• **Data for this task**

----------------

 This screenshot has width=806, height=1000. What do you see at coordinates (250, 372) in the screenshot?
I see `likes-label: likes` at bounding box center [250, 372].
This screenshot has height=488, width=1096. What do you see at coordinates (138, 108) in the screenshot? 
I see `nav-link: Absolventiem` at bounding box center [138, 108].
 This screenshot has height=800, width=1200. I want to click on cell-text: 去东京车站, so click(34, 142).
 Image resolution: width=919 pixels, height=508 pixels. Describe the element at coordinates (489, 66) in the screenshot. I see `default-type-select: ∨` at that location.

----------------

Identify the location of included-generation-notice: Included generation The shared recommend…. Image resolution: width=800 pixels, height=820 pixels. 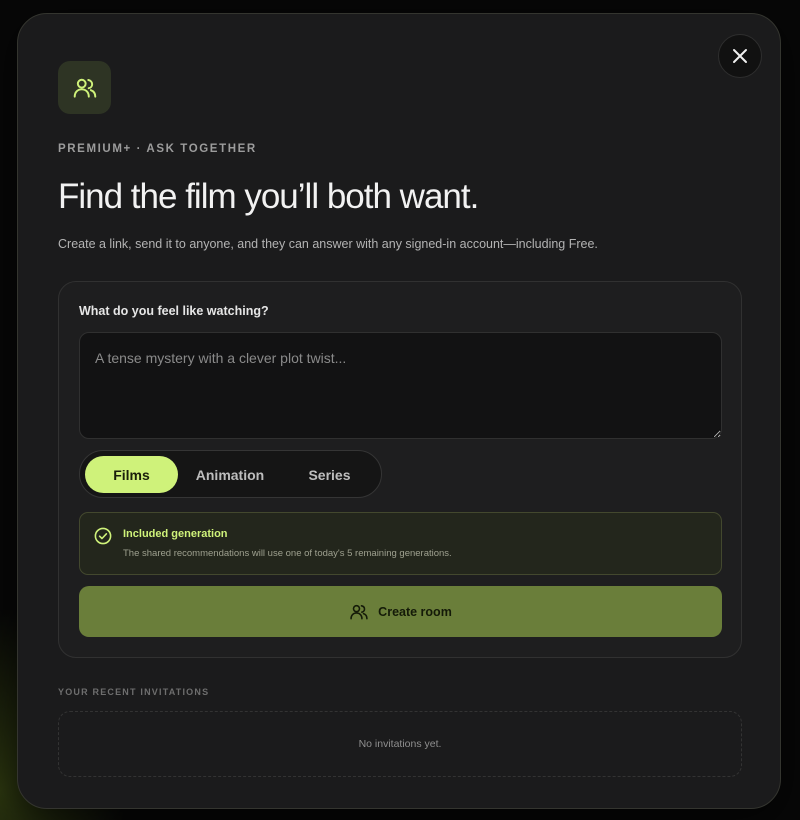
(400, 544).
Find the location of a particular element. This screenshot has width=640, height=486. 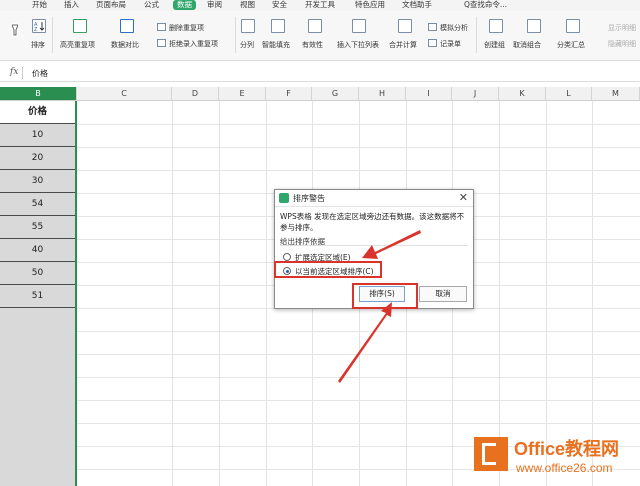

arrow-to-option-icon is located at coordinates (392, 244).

----------------

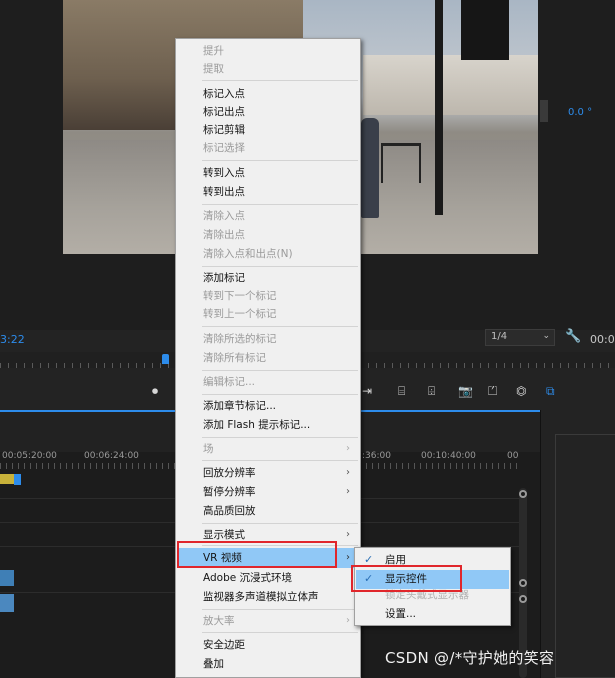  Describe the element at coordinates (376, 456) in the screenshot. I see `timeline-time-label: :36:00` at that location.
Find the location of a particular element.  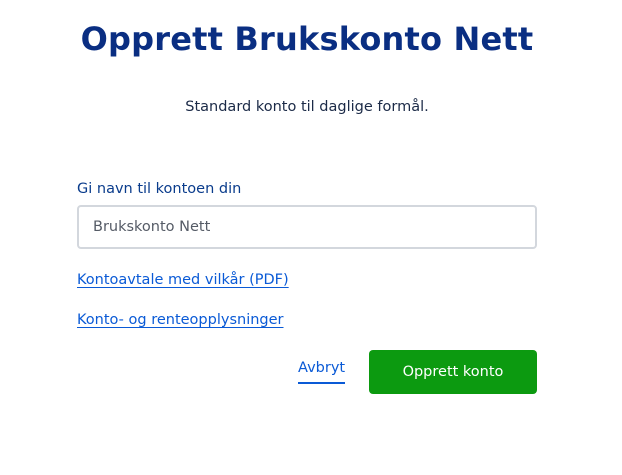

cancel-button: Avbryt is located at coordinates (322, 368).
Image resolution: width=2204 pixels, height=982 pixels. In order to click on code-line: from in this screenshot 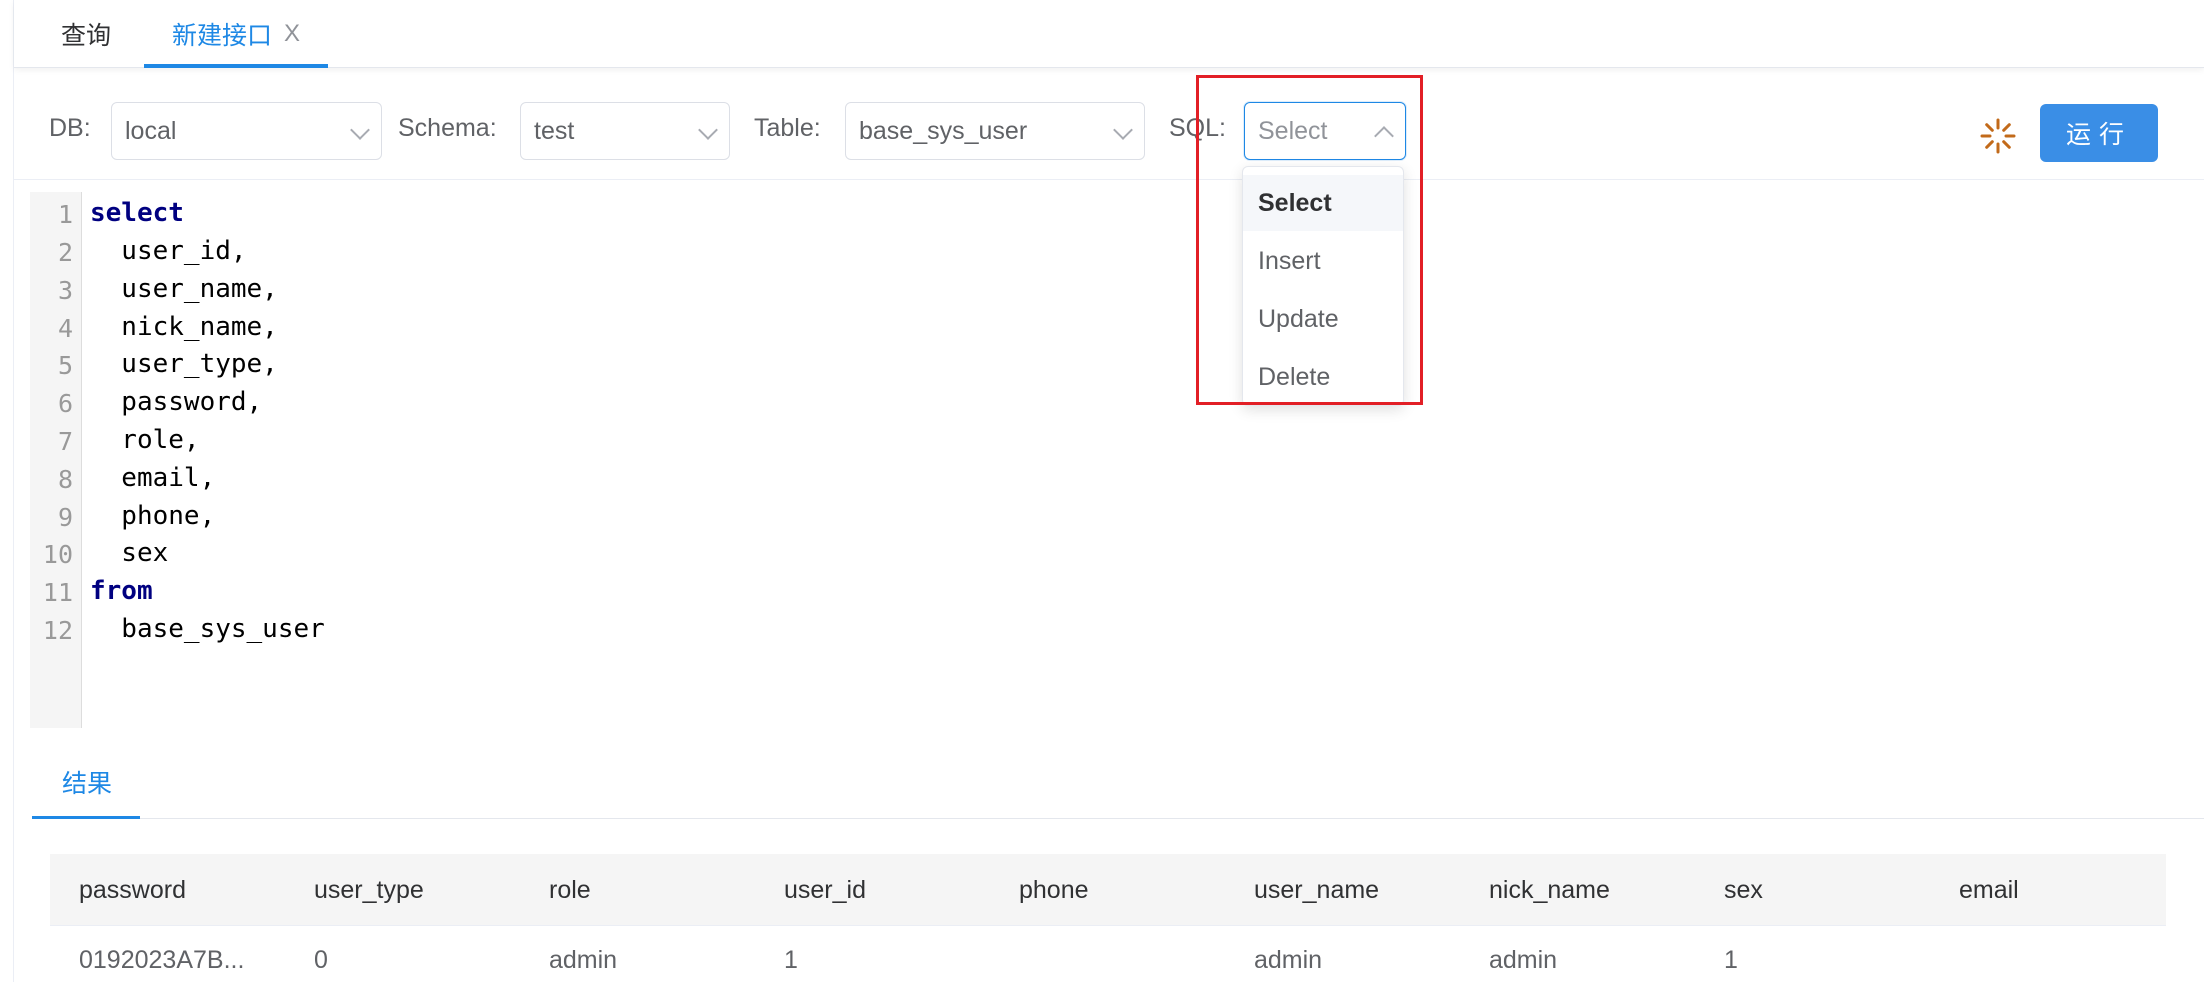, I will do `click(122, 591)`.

----------------

Print the lines from the one containing "Find the location of a particular element. This" up to and including the one containing "arrow-to-option-icon is located", word for word, without the pictures.

• **Solution**
Find the location of a particular element. This screenshot has width=640, height=486. 

arrow-to-option-icon is located at coordinates (392, 244).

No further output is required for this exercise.